[PASSAGE PROVIDED]
= African Studies Association of the United Kingdom =

Academic society formed in 1963

The African Studies Association of the United Kingdom (ASAUK) formed in 1963 "to advance African studies, particularly in the United Kingdom, by providing facilities for the interchange of information and ideas and the co-ordination of activities by and between persons and institutions concerned with the study of Africa." Antony Allott and Roland Oliver led the founding of the group. In recent times, the Royal African Society administers the association.

The group organizes conferences and supports the Standing Committee on University Studies in Africa and the Standing Conference on Library Materials on Africa.

==Distinguished Africanist Award / Outstanding African Studies Award==
The ASAUK "Distinguished Africanist Award" was established in 2001 to pay tribute to those "who have made exceptional contributions to the field of African studies". In 2022, it was renamed as the "Outstanding African Studies Award".

Recipients have been:

==See also==
- Africa-Europe Group for Interdisciplinary Studies – AEGIS, European association of research groups focusing on African studies.

[DATA]

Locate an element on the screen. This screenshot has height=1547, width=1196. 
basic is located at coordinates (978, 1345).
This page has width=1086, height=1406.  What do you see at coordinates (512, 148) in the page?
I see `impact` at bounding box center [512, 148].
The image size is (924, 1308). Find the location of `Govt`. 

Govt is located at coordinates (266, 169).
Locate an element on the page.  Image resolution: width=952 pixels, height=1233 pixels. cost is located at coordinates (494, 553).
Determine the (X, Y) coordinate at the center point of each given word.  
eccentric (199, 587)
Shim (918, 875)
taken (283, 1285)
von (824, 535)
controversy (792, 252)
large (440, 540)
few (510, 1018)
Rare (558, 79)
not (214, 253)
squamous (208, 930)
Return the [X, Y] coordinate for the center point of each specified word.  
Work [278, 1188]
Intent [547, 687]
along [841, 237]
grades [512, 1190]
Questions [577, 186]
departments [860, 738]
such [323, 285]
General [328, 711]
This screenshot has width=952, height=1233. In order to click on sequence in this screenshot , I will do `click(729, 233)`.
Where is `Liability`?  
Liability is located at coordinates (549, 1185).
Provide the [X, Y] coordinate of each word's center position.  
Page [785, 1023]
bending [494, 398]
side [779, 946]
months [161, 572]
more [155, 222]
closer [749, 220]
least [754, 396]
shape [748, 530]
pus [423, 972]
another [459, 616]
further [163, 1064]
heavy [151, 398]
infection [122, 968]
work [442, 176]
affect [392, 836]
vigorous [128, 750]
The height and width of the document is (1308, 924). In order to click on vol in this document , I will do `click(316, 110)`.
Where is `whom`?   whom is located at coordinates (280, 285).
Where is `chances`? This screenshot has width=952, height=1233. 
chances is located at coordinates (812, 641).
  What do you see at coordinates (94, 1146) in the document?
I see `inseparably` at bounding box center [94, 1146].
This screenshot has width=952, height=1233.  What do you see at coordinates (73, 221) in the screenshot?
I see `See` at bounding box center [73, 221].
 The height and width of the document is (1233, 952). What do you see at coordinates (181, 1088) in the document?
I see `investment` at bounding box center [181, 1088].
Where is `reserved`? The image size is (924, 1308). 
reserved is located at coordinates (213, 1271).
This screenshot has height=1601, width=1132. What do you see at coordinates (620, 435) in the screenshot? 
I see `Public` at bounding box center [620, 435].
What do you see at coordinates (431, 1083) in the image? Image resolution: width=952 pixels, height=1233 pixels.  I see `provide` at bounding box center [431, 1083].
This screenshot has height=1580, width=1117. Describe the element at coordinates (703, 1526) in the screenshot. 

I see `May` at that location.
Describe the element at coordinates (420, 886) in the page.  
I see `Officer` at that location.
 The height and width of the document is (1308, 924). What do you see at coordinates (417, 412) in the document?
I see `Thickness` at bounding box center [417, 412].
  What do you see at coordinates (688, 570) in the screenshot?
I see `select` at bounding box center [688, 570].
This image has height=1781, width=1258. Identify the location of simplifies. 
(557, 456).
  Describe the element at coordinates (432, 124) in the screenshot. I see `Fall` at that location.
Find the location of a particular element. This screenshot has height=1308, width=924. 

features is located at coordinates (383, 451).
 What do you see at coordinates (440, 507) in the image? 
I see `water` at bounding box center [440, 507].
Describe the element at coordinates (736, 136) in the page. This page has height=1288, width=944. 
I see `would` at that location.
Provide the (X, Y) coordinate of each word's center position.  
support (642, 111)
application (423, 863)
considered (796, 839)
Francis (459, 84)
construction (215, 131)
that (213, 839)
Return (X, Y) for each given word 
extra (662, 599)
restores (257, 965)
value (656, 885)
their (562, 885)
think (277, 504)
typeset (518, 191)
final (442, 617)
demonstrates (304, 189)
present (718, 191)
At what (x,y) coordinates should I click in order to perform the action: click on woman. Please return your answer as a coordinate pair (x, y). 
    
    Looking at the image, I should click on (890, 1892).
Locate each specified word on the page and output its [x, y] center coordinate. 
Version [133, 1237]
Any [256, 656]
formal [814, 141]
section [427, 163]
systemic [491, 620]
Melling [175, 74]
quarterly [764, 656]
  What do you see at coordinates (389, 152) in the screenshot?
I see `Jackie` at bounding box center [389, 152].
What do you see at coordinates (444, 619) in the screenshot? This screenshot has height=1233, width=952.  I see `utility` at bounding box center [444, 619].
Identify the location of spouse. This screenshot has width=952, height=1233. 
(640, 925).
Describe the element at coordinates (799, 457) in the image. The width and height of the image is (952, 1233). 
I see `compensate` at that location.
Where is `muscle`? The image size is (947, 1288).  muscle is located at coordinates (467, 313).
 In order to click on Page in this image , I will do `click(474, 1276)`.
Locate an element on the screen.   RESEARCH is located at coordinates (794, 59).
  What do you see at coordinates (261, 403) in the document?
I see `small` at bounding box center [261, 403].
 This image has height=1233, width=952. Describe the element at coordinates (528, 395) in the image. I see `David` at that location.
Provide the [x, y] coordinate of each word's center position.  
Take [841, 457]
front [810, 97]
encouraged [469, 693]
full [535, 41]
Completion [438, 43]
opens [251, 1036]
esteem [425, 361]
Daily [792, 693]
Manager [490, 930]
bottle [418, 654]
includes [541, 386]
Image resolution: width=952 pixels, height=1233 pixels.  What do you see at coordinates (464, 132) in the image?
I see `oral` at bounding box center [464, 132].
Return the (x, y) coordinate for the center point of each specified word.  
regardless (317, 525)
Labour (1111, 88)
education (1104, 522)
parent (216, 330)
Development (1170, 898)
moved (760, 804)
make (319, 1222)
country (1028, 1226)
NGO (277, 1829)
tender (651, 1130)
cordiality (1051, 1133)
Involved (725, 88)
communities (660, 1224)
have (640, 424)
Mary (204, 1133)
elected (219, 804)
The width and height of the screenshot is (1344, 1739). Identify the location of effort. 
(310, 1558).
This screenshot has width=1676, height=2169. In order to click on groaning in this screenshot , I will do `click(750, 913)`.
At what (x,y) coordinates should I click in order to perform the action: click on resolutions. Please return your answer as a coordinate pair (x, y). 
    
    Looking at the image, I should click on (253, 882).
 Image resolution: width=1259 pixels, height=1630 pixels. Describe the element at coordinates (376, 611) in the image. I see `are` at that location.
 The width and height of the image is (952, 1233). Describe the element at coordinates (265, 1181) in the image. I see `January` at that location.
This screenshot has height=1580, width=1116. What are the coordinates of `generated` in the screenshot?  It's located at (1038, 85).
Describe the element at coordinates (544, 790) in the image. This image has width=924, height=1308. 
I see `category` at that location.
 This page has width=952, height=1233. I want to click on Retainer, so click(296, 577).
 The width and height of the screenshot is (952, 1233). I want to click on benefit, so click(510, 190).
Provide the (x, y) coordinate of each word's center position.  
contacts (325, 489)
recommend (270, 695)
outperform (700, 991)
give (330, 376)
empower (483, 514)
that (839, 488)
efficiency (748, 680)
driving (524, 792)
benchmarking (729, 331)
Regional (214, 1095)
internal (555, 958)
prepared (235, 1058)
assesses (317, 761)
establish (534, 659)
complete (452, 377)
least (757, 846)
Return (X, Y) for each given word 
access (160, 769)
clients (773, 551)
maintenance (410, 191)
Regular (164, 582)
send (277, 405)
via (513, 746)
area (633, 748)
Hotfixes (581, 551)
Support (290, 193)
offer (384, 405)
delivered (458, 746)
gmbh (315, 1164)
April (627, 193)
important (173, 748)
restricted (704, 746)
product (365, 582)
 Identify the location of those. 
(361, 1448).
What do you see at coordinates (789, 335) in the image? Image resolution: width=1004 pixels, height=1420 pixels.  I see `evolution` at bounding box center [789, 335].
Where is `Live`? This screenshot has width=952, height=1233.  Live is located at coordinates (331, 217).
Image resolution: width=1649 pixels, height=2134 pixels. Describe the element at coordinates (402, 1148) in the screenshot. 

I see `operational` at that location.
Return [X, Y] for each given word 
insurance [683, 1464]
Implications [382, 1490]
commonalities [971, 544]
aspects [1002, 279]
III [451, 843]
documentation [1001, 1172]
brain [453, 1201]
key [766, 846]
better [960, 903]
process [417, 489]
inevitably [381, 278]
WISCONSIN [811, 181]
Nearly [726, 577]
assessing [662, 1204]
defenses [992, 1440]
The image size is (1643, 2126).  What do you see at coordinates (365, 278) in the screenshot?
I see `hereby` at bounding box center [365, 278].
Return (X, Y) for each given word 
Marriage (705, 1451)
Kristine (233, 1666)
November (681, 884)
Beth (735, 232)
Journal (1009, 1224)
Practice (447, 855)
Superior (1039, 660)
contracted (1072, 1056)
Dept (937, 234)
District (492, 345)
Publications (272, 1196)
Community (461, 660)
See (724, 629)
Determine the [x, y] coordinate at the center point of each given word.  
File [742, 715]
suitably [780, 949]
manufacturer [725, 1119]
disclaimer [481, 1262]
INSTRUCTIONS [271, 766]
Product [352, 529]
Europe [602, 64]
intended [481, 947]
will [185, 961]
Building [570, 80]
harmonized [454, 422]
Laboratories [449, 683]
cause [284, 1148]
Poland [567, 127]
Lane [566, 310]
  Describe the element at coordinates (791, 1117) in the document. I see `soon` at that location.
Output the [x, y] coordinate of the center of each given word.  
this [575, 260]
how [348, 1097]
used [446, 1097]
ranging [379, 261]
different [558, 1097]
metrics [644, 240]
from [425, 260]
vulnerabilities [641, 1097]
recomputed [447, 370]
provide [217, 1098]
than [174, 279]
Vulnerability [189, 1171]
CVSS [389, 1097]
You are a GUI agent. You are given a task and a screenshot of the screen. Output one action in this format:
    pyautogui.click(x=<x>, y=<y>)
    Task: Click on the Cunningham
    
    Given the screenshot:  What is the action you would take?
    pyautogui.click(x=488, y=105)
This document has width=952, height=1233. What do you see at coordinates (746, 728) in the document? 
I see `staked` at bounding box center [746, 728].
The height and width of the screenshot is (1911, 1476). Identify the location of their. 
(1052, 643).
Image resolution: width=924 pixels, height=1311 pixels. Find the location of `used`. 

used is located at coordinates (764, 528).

[REQUIREMENT 1]
Say whether each statement agrees with the passage on the African Studies Association of the United Kingdom, answering yes or no and quoting the deciding words: (a) The association was formed in 1963. (b) The Distinguished Africanist Award was established in 2022. (c) The Royal African Society administers the association.
[REQUIREMENT 2]
Carry on the passage on the African Studies Association of the United Kingdom from the point where it stops.

[EXERCISE RESPONSE 1]
(a) Yes: "The African Studies Association of the United Kingdom (ASAUK) formed in 1963"
(b) No: "was established in 2001"
(c) Yes: "In recent times, the Royal African Society administers the association."

[EXERCISE RESPONSE 2]
- African Studies Association – US-based research network focusing on African studies.
- Associazione per gli Studi Africani in Italia – ASAI, Italy- based research network focusing on African studies

==Publication==
- "African research and documentation : the journal of the African Studies Association of the UK and the Standing Commission [Conference] on Library Materials on Africa" (1973) From 1973 to 2021. From volume 66 (1994), it was published by SCOLMA (Standing Conference on Library Materials on Africa, UK Libraries and Archives Group on Africa), London. Accordingly, since then the title is African research and documentation. Journal of the Standing Commission on Library Materials on Africa. In 2022, African Research and Documentation merged with Africa Bibliography into Africa Bibliography, Research and Documentation.